----- DATA IN THIS EXERCISE

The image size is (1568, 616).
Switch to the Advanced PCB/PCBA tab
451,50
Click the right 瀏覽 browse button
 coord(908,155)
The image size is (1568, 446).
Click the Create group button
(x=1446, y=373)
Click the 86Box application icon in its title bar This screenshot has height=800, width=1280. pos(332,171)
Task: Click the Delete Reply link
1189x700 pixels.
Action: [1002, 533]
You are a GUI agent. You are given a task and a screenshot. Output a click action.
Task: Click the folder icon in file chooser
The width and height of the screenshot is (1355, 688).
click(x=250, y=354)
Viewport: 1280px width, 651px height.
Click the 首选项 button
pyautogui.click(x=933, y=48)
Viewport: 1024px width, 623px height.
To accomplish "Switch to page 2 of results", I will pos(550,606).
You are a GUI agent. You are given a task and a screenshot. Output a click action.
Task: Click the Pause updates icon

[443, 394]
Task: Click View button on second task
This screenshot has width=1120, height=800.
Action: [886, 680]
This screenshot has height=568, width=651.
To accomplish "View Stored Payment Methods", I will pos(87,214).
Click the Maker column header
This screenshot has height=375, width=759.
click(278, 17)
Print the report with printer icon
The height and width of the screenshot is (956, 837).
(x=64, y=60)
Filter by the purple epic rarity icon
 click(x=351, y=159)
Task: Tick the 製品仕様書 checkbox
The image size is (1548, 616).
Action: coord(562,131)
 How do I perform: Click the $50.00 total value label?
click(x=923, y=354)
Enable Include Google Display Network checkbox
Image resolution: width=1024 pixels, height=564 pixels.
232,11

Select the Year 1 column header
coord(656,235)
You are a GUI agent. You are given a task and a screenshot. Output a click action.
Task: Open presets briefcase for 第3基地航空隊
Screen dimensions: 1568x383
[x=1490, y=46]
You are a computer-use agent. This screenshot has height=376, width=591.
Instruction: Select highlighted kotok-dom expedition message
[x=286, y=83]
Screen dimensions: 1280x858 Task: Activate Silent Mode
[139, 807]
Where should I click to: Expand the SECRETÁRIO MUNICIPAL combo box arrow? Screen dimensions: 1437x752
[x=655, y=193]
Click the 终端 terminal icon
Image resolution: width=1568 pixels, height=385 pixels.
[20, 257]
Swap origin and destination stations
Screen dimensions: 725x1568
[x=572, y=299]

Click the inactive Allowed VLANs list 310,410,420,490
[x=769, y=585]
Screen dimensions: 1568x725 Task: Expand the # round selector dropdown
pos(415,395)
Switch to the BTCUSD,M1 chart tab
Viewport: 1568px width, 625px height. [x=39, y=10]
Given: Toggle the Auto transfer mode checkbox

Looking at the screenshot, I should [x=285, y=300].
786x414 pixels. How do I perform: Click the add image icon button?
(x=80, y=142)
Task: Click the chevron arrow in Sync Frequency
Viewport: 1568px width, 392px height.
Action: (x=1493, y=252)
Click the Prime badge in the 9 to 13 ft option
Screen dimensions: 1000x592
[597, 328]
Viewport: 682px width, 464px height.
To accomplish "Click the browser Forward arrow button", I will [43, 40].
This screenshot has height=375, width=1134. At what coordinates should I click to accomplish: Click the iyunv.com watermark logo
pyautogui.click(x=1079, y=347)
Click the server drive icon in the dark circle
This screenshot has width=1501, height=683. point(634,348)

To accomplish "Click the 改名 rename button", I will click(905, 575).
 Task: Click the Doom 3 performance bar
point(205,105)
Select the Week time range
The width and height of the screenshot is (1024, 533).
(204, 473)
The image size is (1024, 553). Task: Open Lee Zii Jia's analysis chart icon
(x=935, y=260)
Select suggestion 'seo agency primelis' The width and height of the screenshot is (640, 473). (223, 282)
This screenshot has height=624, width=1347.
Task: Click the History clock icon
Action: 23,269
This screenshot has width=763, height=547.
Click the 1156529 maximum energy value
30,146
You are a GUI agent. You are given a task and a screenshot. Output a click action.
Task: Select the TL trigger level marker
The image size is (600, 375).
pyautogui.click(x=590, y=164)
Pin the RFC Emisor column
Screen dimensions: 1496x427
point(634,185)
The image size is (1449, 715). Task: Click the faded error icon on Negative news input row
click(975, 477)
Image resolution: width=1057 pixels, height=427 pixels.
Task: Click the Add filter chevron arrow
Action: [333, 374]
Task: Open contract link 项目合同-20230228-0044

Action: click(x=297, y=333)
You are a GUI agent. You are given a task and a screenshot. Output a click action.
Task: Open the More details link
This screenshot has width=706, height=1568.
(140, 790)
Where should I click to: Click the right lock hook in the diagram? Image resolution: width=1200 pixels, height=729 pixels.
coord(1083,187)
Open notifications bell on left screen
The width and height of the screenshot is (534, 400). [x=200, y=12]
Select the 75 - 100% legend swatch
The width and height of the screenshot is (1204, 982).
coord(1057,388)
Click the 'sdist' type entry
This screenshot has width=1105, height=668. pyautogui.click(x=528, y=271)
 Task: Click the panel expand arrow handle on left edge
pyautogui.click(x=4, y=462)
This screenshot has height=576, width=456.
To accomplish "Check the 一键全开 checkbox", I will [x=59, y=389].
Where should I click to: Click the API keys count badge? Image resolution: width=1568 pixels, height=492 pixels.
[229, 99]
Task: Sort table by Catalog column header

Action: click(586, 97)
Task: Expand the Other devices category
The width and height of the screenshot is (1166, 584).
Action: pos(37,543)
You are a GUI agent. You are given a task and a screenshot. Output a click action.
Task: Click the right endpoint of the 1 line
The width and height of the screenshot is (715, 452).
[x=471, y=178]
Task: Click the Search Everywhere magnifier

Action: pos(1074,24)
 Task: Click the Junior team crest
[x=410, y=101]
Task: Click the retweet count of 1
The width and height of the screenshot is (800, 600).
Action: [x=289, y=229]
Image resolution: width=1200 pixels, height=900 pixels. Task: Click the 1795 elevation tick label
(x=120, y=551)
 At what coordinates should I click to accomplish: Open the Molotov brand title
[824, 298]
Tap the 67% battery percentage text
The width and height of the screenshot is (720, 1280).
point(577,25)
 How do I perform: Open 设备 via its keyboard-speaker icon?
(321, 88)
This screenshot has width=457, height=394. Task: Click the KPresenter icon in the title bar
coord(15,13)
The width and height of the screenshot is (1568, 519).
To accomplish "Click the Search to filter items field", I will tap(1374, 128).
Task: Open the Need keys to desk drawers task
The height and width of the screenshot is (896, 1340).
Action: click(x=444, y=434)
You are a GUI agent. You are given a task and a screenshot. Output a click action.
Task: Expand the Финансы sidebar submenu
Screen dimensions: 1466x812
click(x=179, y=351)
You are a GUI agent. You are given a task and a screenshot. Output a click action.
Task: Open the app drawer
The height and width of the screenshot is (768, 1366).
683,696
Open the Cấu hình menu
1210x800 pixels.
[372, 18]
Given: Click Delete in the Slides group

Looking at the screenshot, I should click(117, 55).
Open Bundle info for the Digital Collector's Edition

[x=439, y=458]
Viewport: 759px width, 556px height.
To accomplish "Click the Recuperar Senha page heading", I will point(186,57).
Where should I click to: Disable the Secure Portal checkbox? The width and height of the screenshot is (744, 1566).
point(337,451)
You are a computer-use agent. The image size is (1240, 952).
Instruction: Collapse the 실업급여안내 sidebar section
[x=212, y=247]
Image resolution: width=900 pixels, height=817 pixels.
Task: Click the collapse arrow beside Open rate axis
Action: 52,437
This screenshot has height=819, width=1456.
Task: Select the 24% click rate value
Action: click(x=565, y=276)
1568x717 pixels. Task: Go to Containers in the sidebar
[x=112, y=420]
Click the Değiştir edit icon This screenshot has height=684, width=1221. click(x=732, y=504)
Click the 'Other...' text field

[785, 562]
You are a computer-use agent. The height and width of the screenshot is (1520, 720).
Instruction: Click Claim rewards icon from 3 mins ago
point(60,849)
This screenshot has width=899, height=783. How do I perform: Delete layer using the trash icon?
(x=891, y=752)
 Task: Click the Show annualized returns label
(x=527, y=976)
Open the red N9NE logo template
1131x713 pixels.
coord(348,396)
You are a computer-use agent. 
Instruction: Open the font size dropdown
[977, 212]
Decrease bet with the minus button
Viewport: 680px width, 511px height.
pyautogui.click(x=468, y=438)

----------

YOUR OBJECTIVE =>
In the listing above, locate the line with "Click the 'sdist' type entry" and the line with "This screenshot has height=576, width=456.", then extract exactly those lines and every line between them, and nothing more.

ANSWER SPACE =>
Click the 'sdist' type entry
This screenshot has width=1105, height=668. pyautogui.click(x=528, y=271)
 Task: Click the panel expand arrow handle on left edge
pyautogui.click(x=4, y=462)
This screenshot has height=576, width=456.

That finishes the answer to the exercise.